* _SHORT EXERCISE A_:
Extract each line in the rows below that contains the word "Where", and copy it in full.

* _GIVEN TEXT_:

%%

The J.P. Morgan Reserve Card, formerly branded and colloquially known as the Palladium Card, is a credit card issued by J.P. Morgan on the Visa network. It is reserved for the wealthiest clients of the firm's global private bank. The card is minted out of a brass alloy, laser-engraved, and plated with metal palladium and 23-karat gold. Eligibility for the card is not fully known as it is invitation-only and at the discretion of J.P. Morgan. The card does not report to credit bureaus or maintain a pre-set credit limit. It is considered a status symbol among the affluent.

History 
The card was launched in September 2009, following the 2008 financial crisis, for J.P. Morgan's ultra-high-net-worth clients. Its original name, the Palladium Card, reflected the card's composition: minted out of a brass alloy, laser-engraved, and plated with metal palladium. The card was re-branded as the J.P. Morgan Reserve Card in September 2016. Bloomberg described the Palladium Card as the "card for the 1% of the 1%". Clients of J.P. Morgan who are invited to carry the card must have a reported minimum of US$10 million in assets under management (AUM) with the private bank. The firm declined to confirm this figure as part of their eligibility requirements. There are only 5,000 Palladium card holders worldwide.

%%

* _DATA ROWS_:
%%

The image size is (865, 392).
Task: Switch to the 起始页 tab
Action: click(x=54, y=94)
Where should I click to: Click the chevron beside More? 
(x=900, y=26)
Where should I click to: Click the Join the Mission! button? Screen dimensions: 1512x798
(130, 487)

%%
%%

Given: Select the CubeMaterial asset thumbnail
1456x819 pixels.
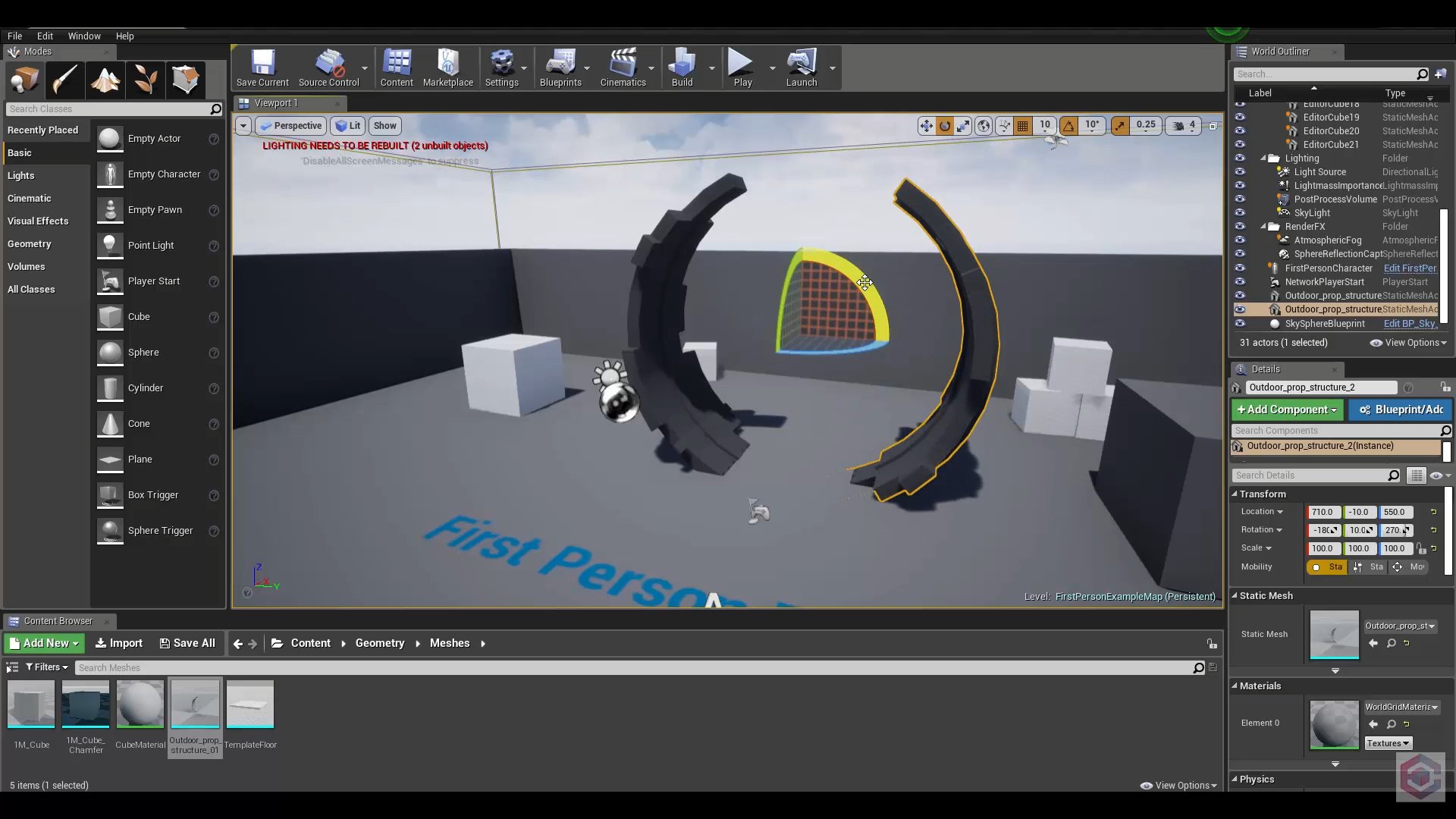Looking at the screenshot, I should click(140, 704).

%%
%%

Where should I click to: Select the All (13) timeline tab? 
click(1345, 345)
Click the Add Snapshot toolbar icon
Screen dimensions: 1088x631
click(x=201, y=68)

%%

* _SHORT EXERCISE B_:
Proceed with the J.P. Morgan Reserve Card article above, picking up right after its last sentence.

* _RESULT A_:
Where should I click to: Click the chevron beside More? 
Where should I click to: Click the Join the Mission! button? Screen dimensions: 1512x798
Where should I click to: Select the All (13) timeline tab? 

* _RESULT B_:
Physical specifications
The Reserve Card was one of the first U.S. credit cards to adopt EMV smart chip technology. With its 23-karat gold construction and palladium plating, the card weighs 1 ounce or 28.35 grams, five times the weight of a conventional plastic credit card and twice the weight of the titanium constructed American Express Centurion Card. The value of the materials used to construct the card is $1,000.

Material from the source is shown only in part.